Número de lesionados na Pirelli chama a atenção da Justiça do Trabalho
“Essa empresa está deixando uma conta muito cara para o nosso estado. Fechando a fábrica, não está cumprindo a função social da propriedade, deixando essa multidão de lesionados”, analisou o desembargador Marcelo José Ferlin D’Ambroso, do Tribunal Regional do Trabalho da 4ª Região. D’Ambroso salientou o grande número de casos de funcionários da empresa com lesões laborais que são julgados. “Todas as sessões da SDI (Seção de Dissídios Individuais), nós julgamos, de 30 a 50% da pauta são de ações da Pirelli”, revelou.

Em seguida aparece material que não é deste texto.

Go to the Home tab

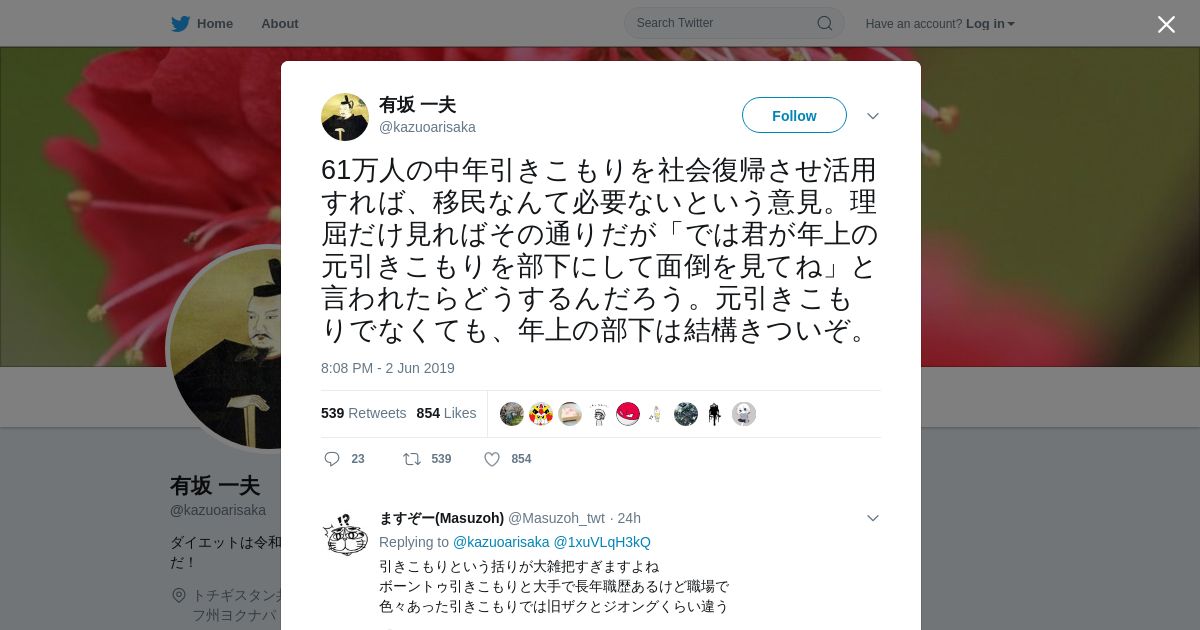pos(202,24)
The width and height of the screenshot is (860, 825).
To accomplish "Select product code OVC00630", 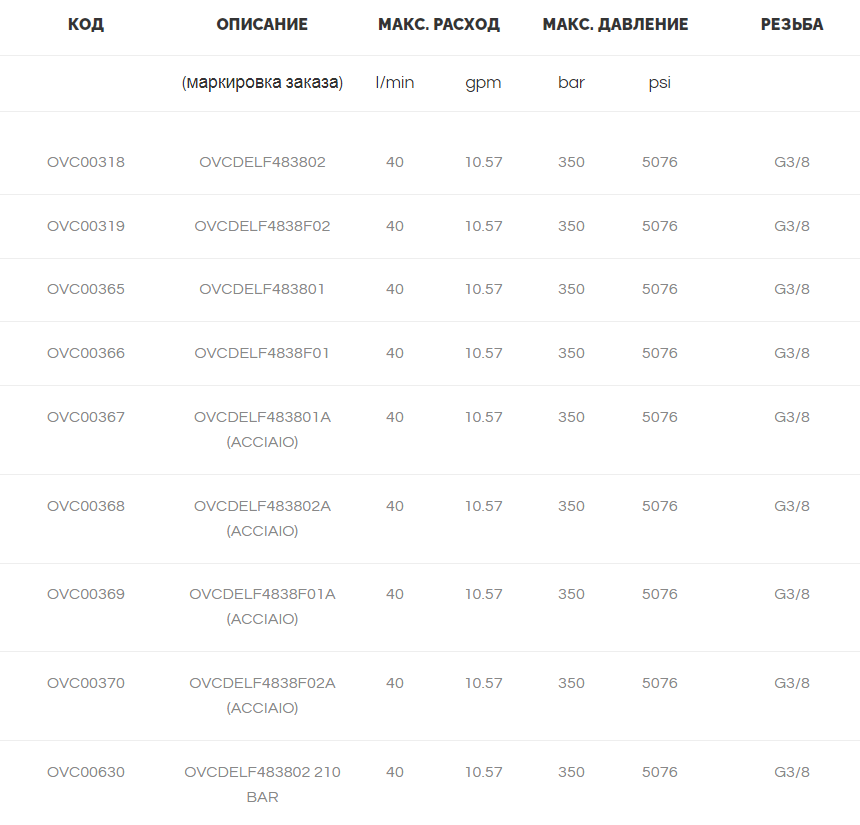I will pyautogui.click(x=86, y=772).
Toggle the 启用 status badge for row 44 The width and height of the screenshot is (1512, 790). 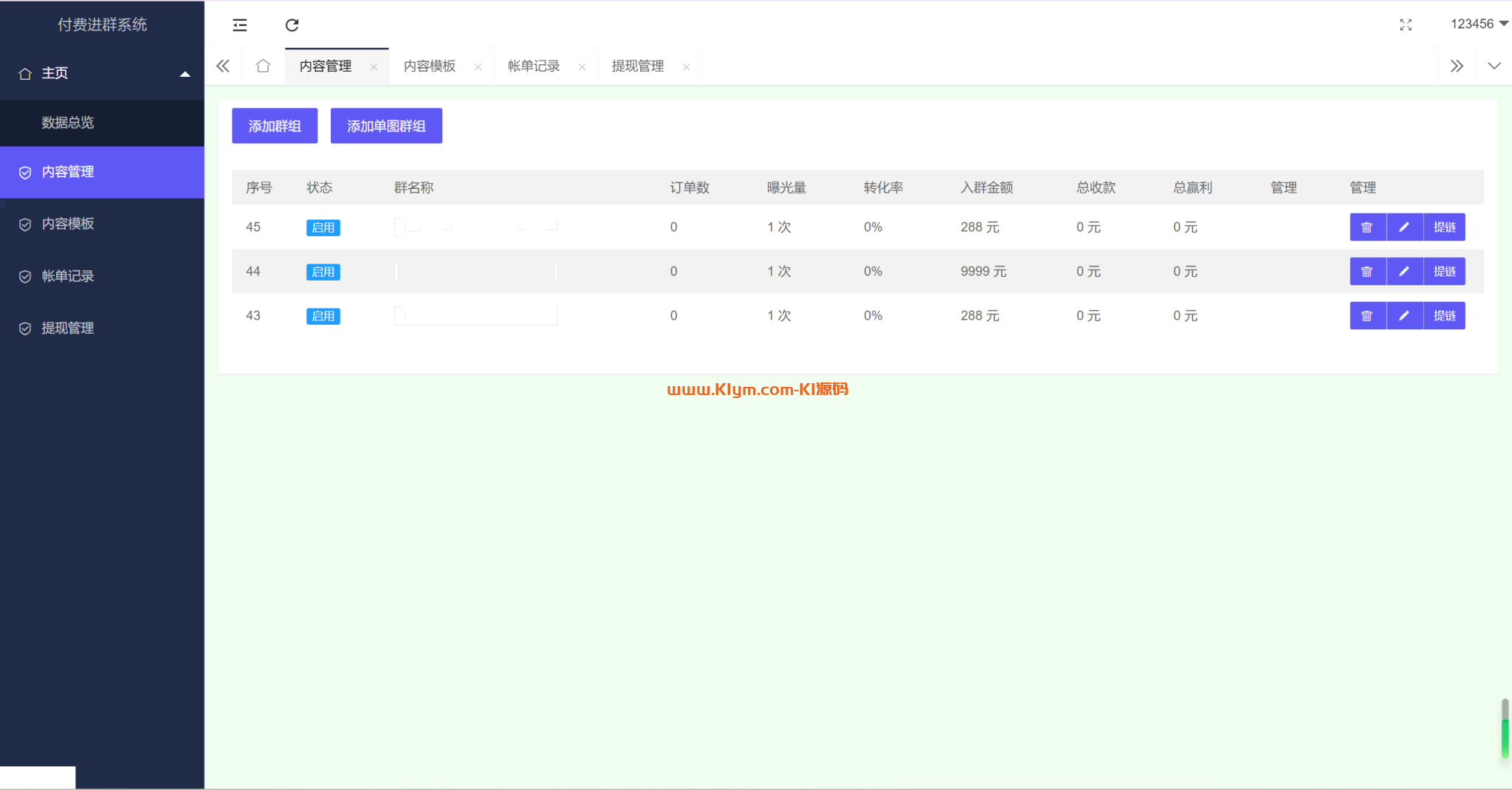[x=323, y=272]
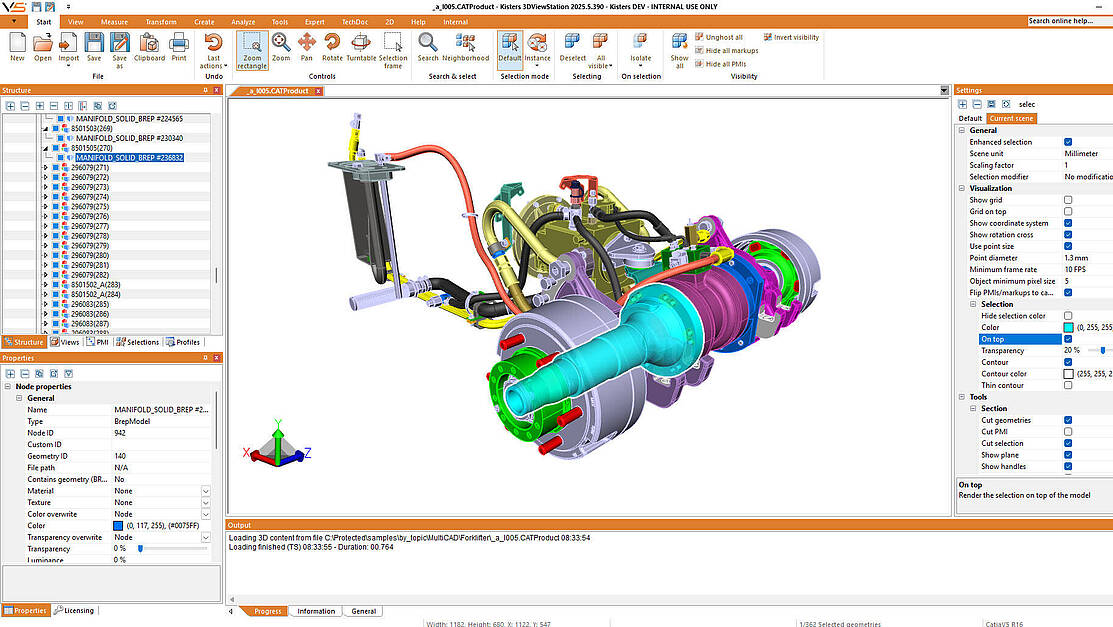
Task: Expand the 296079(271) tree node
Action: pos(45,168)
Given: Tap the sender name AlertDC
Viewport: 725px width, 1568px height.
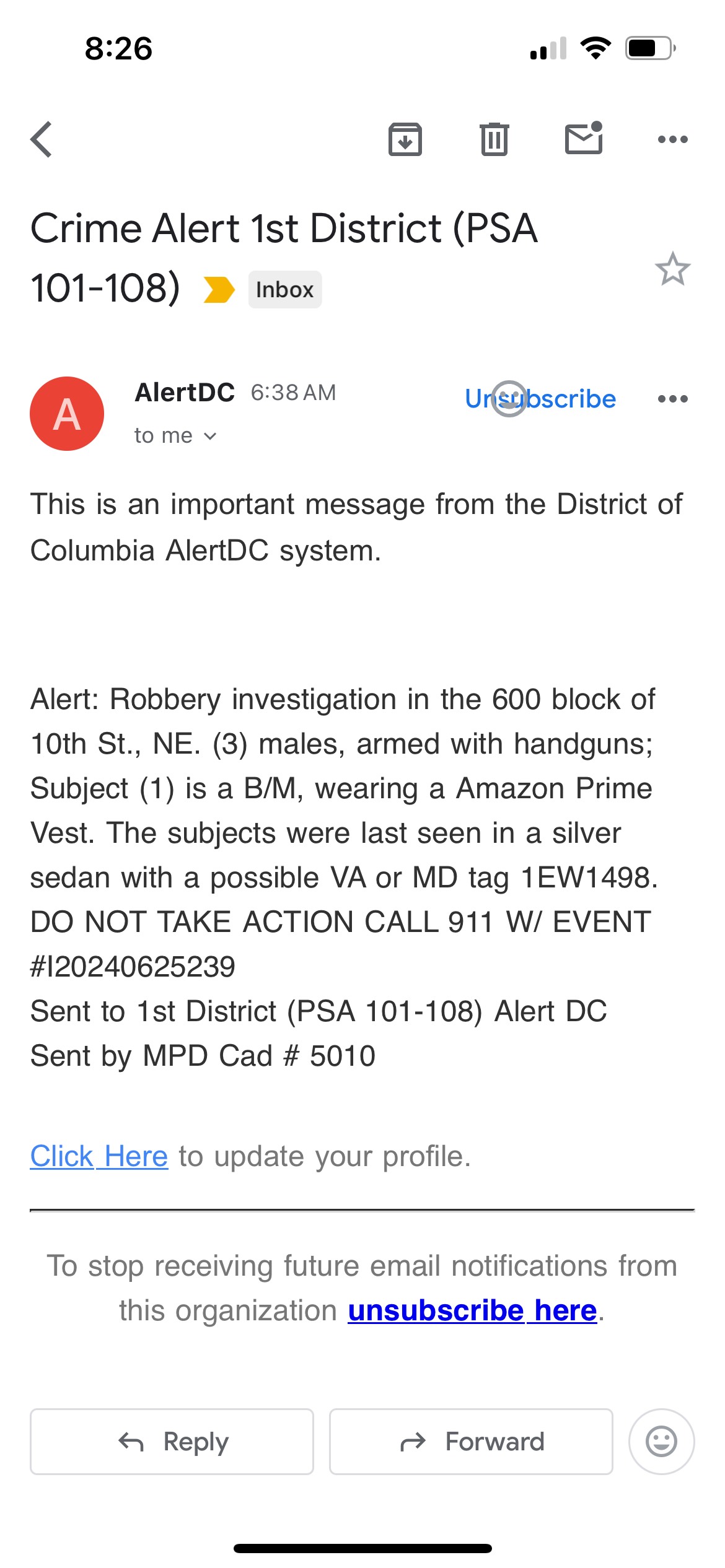Looking at the screenshot, I should coord(185,393).
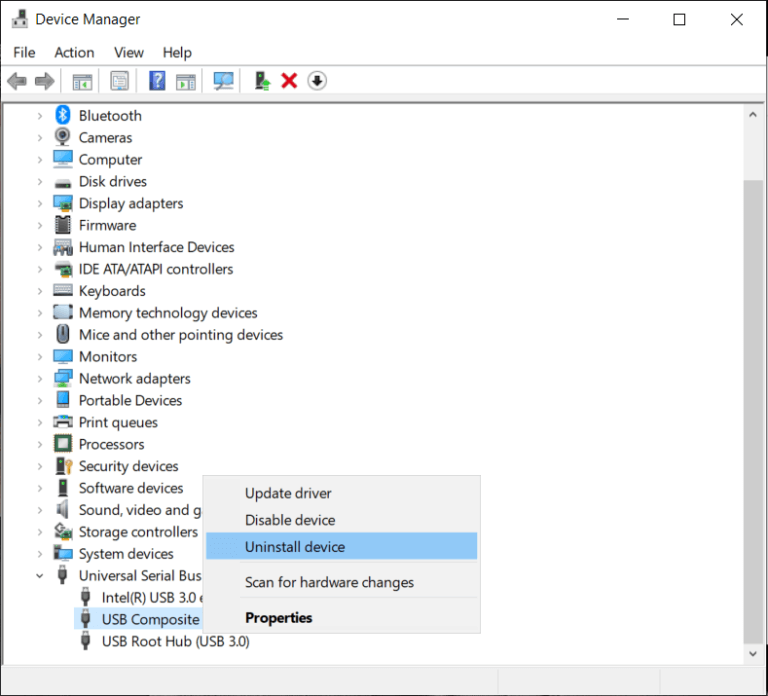The image size is (768, 696).
Task: Click the down-arrow Disable device toolbar icon
Action: pos(317,81)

E ele não esteve sozinho, logo após a sua fala, a desembargadora Brígida Joaquina Charão Barcelos também foi enfática. “É lamentável o que está ocorrendo neste campo fabril da Pirelli. Uma multinacional conhecidíssima no mundo inteiro, que utilizou de longos anos da mão de obra dos trabalhadores, agora fecha e deixa 800 funcionários sem empregos. Lastimavelmente muitos empregados doentes. É uma fábrica, realmente, de doenças, temos julgado invariavelmente processo com pessoas com lesões”, declarou a desembargadora em seu voto.
Condições de trabalho
Os trabalhadores relataram não haver uma preocupação com a ergonomia. Em um dos laudo ergonômicos que tivemos acesso, o perito analisava as condições ergonômicas no trabalho de um operador, que movimentava pesos de até 30 kg, durante a maior parte do seu tempo na empresa. “Há evidências concretas de risco ocupacional ergonômico para a região de Coluna Lombar (Sobrecarga Muscular/Articular Dinâmica) acompanhada de (Movimentos Biomecânicos Inadequados “flexões associado a rotações do tronco provocando forças de cisalhamento no interior dos discos”) e (Movimentação Manual de Cargas) com pesos de até 30kg praticados durante mais de 90% da jornada de trabalho sem que tenha recebido treinamento adequado conforme determina o Ministério do Trabalho e Emprego. O Jornal Giro de Gravataí entrou em contato com a assessoria de imprensa da empresa, que informou que não iria se manifestar.